I was just reading a book called Space by Stephen Baxter and the ideas it proposed on interstellar travel were fairly interesting. In Space, humanity learned to travel to the stars on the backs of another race called the Gaijin ('foreigners' in Japanese, the race that discovered them), who have been using a network of points around their part of the galaxy called 'Saddle Points'. Each Saddle Point, focused around areas near large gravity wells (typically stars) were quantum-linked to exactly one Saddly Point elsewhere, and the explanation was that two quantum-linked objects, given enough energy, could produce replicas of any items (ships, people, whatever) on one side or the other by recording the items quantum state (thereby destroying the item), and then reproducing an item with the exact same quantum state (all the same atoms and their positions, etc.) on the other side. This required a tremendous amount of energy.

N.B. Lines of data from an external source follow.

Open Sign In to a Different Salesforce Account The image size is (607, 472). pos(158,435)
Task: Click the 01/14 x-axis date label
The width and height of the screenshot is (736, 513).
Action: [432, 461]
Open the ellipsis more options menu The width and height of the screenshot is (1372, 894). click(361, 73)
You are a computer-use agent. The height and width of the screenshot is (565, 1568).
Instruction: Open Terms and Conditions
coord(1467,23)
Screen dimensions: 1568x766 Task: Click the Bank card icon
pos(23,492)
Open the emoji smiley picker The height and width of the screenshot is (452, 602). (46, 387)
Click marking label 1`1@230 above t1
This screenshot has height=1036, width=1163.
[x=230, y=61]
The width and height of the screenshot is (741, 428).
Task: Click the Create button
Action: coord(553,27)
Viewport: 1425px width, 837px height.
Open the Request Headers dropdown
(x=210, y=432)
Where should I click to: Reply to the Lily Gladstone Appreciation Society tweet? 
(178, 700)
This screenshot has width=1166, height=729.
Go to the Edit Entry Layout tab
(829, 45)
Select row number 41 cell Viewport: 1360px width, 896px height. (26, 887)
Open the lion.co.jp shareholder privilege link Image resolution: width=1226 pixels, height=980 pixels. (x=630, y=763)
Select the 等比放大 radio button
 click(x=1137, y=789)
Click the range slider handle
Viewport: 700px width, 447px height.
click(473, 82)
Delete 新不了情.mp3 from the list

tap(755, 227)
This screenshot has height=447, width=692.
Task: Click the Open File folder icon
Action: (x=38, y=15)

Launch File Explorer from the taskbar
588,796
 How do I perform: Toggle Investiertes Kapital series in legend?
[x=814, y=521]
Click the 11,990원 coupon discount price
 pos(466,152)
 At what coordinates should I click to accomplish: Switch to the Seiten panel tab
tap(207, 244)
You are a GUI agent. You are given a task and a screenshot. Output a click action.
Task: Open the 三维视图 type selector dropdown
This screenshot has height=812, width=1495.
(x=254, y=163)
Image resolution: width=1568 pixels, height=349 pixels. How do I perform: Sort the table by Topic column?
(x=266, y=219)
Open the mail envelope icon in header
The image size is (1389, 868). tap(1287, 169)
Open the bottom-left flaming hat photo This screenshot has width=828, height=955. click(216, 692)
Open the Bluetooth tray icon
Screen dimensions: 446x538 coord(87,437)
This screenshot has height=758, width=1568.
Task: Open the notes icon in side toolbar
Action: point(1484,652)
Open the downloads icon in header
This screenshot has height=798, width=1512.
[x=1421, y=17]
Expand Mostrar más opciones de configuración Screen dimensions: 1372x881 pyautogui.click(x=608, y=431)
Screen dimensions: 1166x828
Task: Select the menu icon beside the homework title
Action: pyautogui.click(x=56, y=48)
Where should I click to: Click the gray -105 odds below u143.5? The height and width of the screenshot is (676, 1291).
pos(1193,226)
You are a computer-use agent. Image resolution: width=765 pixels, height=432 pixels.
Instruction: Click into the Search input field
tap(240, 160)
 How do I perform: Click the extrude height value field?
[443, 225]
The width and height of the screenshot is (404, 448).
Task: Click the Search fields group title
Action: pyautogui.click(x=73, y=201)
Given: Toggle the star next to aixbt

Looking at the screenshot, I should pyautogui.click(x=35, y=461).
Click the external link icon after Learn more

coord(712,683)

Anyway, it worked practically like this - spaceship enters a Saddle Point Gateway at Point A. Gateway reads the ships quantum state, destroying the ship; Then the ship's quantum state is beamed, at lightspeed, to Point B, where another Gateway is waiting to receive the signal. Ship is recreated, down to every last quantum state, at Point B.
However, the signal from Point A to Point B only travels at lightspeed - hence, if Point A was 1000 light years from Point B, when the ship was recreated at the other side (complete with crew), the captain and everyone else would be the same age, but one millenium hence. If they made the round trip, they would return to their point of origin 2000 years into the future, though they themselves would only have grown a few minutes older.
So, that intrigued me. There are dozens of other projected and imagined methods of interstellar travel around - subspace, hyperspace, sublight travel by 'normal' space engines (eg. the Shuttle), being launched out of a cannon at relativistic speeds, Linear Displacement Systems (gooooo IW2!), antimatter engines - what do you guys all think? Are there any others I've missed that you guys would like to have a go at explaining?
[This message has been edited by Setekh (edited 10-07-2001).]